The Bayesian experts are at pymc, maybe you can look at there tests
for inspiration. I don't know those, since I never looked at that
part.

I never tried to test a Bayesian estimator but many properties are
still the same as in the non-Bayesian analysis. In my Bayesian past, I
essentially only used normal and t distributions, and binomial.

One of my first tests for these things is to create a huge sample and
see whether the parameter estimates converge. With Bayesian analysis
you still have the law of large numbers, (for non-dogmatic priors)
Do you have an example with a known posterior?
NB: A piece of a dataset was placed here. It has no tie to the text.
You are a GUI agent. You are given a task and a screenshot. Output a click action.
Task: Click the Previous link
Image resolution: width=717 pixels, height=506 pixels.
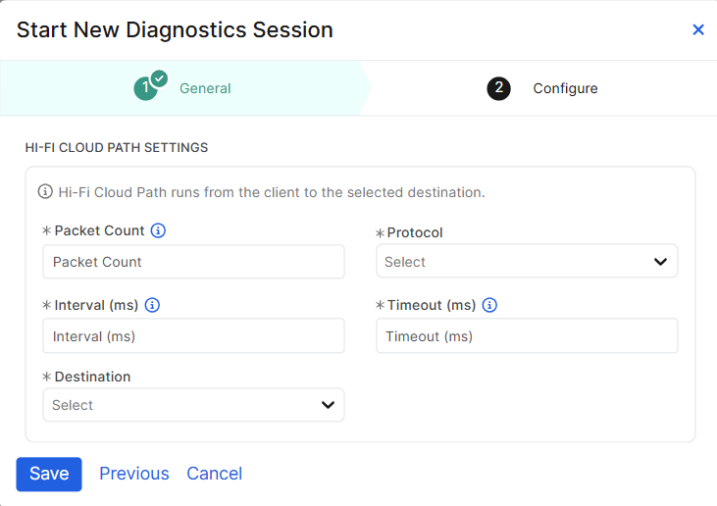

Then, the posterior
with a large sample or the average in a Monte Carlo should still be
approximately the true one.
For symmetric distributions, the Bayesian posterior confidence
intervals and posterior mean should be roughly the same as the
frequentist estimates. With diffuse priors, in many cases the results
are exactly the same in Bayesian and MLE.
Another version I used in the past is to trace the posterior mean, as
the prior variance is reduced, in one extreme you should get the prior
back in the other extreme the MLE.

> I can even generate models and then data
> sets that are drawn from the prior distribution, but what should I
> expect from the code output on such a data set?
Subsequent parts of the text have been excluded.